Dieses Messgerät vereint einen Oszilloskop- und Multimeterbetrieb! 
Anleitung: http://assets.fluke.com/manuals/scopemt2umger0000.pdf 

Das 105B ist in einem sehr guten Zustand, lediglich die Leistung des Akkus hat altersbedingt nachgelassen. 
In der "Bucht" könnte man aber für kleines Geld einen neuen Akku erwerben. 
Im Messkoffer ist alles dabei, was bei einem Neukauf auch dabei ist: Tastköpfe, Messleitungen, Anleitungen, etc. 
Es sind auch die PC-Software FlukeView und das serielle Datenkabel dabei! 

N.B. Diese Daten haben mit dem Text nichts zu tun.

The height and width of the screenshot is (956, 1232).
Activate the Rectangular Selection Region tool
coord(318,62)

Das ScopeMeter habe ich im September 2011 aus den USA nach  Deutschland importieren lassen, Zoll wurde natürlich darauf auch  bezahlt. 
Insgesamt hat mich das ScopeMeter 914,50 Euro gekostet.
Da das Gerät von mir gut behandelt wurde und die meiste Zeit leider nur in meinem Schrank unterfordert herumliegt, stelle ich mir einen Preis von *750 Euro VB* vor.
Wer Interesse hat und/oder versuchen will den Preis nach unten zu drücken: Einfach per PN melden, ich reiße keinem den Kopf ab! 

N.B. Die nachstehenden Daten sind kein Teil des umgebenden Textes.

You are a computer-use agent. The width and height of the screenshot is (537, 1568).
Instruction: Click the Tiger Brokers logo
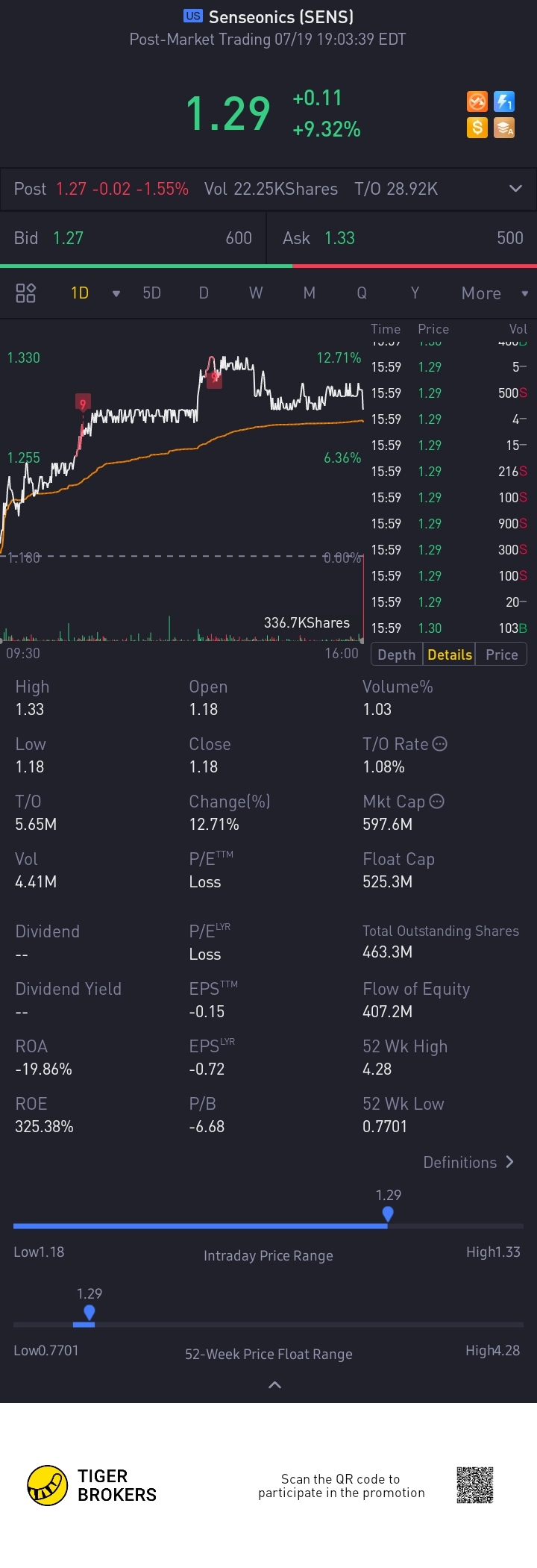click(48, 1485)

Zur Info: Verkauf von privat, das Gerät war bei mir nur im häuslichen Umfeld *sehr wenig* im Einsatz! 
Das Netzteil hat einen US-Stecker, ein Adapter-Steckernetzteil ist natürlich auch Teil dieses Angebotes!

Gruß,
poppycock


----------



## poppycock (3 Juli 2012)

*Weitere Fotos...*

Weitere Fotos...


----------



## poppycock (10 Juli 2012)

*Nun auch bei den "Bucht-Kleinanzeigen" zu finden:*
http://kleinanzeigen.ebay.de/anzeig...luke-105b-series-ii-100mhz/197932082-168-3058

Sollte der Link nicht mehr funktionieren, dann ist es wohl bereits verkauft!


----------



## mariob (10 Juli 2012)

Du,
das ist ein ganz feines, hätte ich auch gern, ich habe ein 123, das ist für unsere Zwecke hier geeigneter, da man auch pennen kann und das Ding bei ausversehen 380 V nicht sprengt.
Mein Tip behalte es, für den Preis was es jetzt wert ist ist es Unfug zu verkaufen.

Gruß
Mario


----------